Thursday, May 16, 2013

Quote of the Day (Billy Martin, on Being ‘Baseball’s Bad Boy’)



“I've got the reputation for being baseball's bad boy and I don't deserve it. But I think I'd make a good manager. For one thing, I know how to handle men. That's the secret of managing. For another, I know enough about the game, not fundamentals, but executing. I think I could get the most out of players with common sense and psychology. I'm fiery enough that I'd have their respect. Unfortunately, I don't think I'll ever get the chance and there's nothing in the world that can change that." –Billy Martin, onetime New York Yankees second baseman (and future manager), quoted in Baseball Digest, June 1961

Somehow, I doubt that my maternal grandparents get much eternal rest in Gate of Heaven Cemetery in Hawthorne, N.Y. It’s mostly because of two other residents of that final resting place who, if they are anything like what they were in life, are kicking up a ruckus. One was Babe Ruth; the other, Billy Martin, born on this date (as Alfred Manuel Martin) in 1928 in Berkeley, Calif.

Both Yankees had troubled childhoods, growing up almost feral on the streets of their cities, with fathers effectively out of their lives. They managed—barely—not to get into worse trouble as adults because of their talent for baseball. Each, wildly undisciplined off the field, wanted desperately to manage once their playing days were done. Despite fearing that his reputation as “baseball’s bad boy” would get in the way, it was Martin, not the Sultan of Swat, who got the chance to manage—and then some: five times with the Yankees alone.
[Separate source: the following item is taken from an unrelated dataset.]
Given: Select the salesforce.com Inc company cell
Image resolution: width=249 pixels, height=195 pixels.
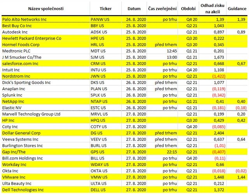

Martin, unlike Babe Ruth, possessed only average skills as a player, but he raised the level of his game in the post-season. While only batting .257 in 11 big-league seasons, he hit .333 in the World Series. "If liking a kid who will never let you down in the clutch is favoritism, then I plead guilty," Casey Stengel said of his team’s sparkplug. (Perhaps not coincidentally, the one year that the Yankees didn’t make it to the World Series during Martin’s playing days was 1954, when he was serving in the military.)

I have a theory that, in his managerial stints with the Bronx Bombers, Oakland A’s, Texas Rangers, Detroit Tigers and Minnesota Twins, Martin was the closest that the modern age has come to the fiery skipper of baseball’s New York Giants, John J. McGraw. The link between the two was Martin’s manager with the Yankees—and the closest he ever came to a father figure--Stengel—who, as a part-time assistant to McGraw, learned much that he would put into practice on his own. 



McGraw loathed what he saw as the change (instigated by the coming of Ruth) toward power hitting and away from the “Scientific Baseball” of pitching and craftiness that he preferred. Even as he installed Reggie Jackson as his cleanup hitter in the last several weeks of the 1977 season (a move that carried the Bombers to the pennant), Martin resented the attention that came the slugger’s way. 


In his autobiography, longtime manager Tony LaRussa described Martin as a baseball genius but tortured soul. On the plus side of the ledger for the on-again-off-again Yankee skipper: his use of pitchers (most notably, of course, in Oakland in 1981, when his entire young staff of righthand starters experienced shortened careers as he relied on them for complete games). When he wasn’t exhausting arms, he was exhausting patience levels. While his teams invariably improved immediately under his tutelage and prodding, at least some players would begin to tune him out—and, before long, fights would break out, and he’d be out of a job.

In Martin’s favor: an ability to outwit opponents, to engage his players and fans in not just exciting, but daring baseball. His clashes with some players--Jackson, Ed Whitson, Dave Boswell--were legendary. Others, however--Rod Carew, Willie Randolph, Thurman Munson, Willie Horton among them--swore by him.

The tempestuous Martin’s life ended characteristically, in a one-vehicle accident following Christmas Day carousing with a friend. He saw so much about himself--his fiery temperament, persuading players to execute the fundamentals--but never learned how to apply "common sense and psychology" to his own case.